Casting values and resulting math

Question

short x, y; 
short z = ((short)x) + ((short)y); 

So I understand that in Java that a value is considered an integer when it is added. It's just one of the nuances in the language. However, here, I am already casting short to the variables x and y and it still gives me an error saying that

can't convert from int to short

Answer 1

so I understand that in java that a value is considered an integer when it is added.

Not necessarily. Not if you're adding longs, for instance.

However, here, I am already casting short to the variables x and y and it still gives me an error saying that can't convert from int to short.

That's because you're casting the values before they're added; the result of the + is still an int. (In fact, (short)x is a no-op; x is already a short.)

The correct way to write that is:

short z = (short)(x + y);

The shorts get promoted to ints, added together, and then we cast the result back down to a short.

Re your comment:

(I'm) not sure why first casting the x and the y to short and putting them into parentheses would not result in short + short addition

Because Java doesn't have short + short addition.

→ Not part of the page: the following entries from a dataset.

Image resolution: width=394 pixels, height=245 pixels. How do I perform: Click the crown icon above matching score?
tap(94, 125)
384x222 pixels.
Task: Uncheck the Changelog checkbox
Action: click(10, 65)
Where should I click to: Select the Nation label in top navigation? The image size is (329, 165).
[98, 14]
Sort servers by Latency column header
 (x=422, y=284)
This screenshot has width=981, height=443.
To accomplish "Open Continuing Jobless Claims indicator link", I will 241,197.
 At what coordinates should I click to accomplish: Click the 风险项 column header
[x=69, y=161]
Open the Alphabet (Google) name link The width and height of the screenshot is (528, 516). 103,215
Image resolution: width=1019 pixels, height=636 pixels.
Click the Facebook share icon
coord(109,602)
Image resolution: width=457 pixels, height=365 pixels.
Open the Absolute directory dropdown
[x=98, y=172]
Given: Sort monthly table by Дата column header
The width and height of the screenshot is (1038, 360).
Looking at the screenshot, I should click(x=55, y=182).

The smallest size it does addition on is int, because the first thing the "additive" operators (+ and -) do is binary numeric promotion:

1. If any operand is of a reference type, it is subjected to unboxing conversion (§5.1.8).

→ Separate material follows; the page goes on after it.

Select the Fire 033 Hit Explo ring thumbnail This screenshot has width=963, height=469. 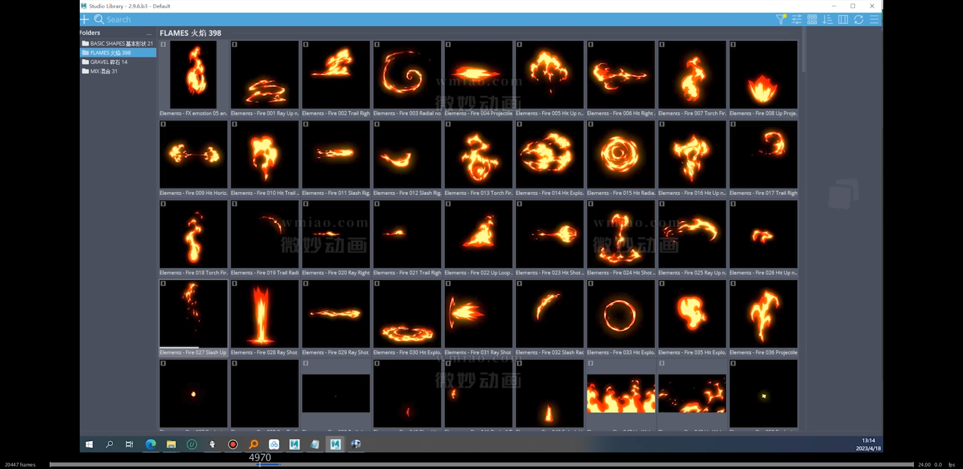click(x=620, y=314)
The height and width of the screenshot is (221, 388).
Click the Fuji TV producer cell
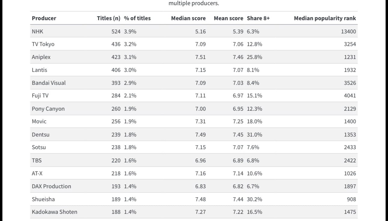coord(40,96)
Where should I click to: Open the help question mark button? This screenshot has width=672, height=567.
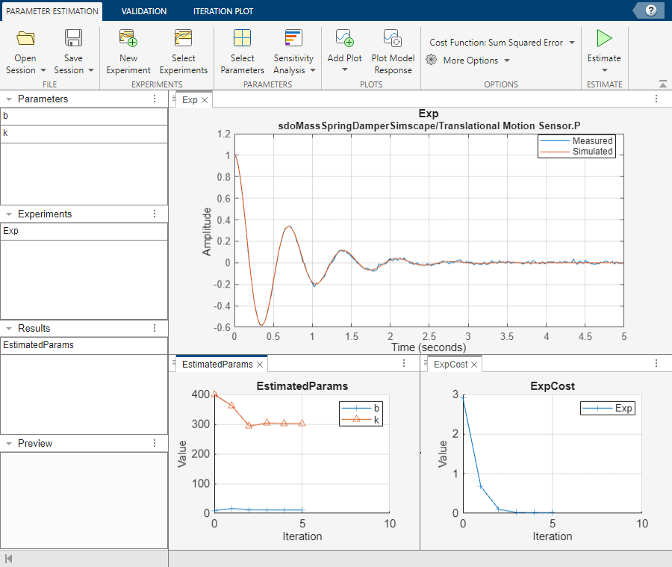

2. Widening primitive conversion (§5.1.2) is applied to convert either or both operands as specified by the following rules:

   • If either operand is of type double, the other is converted to double.

   • Otherwise, if either operand is of type float, the other is converted tofloat`.

   • Otherwise, if either operand is of type long, the other is converted to long.

   • Otherwise, both operands are converted to type int.

So short + short (or char + char, or byte + byte) becomes int + int yielding int. The only integer additions Java has are int + int => int and long + long => long.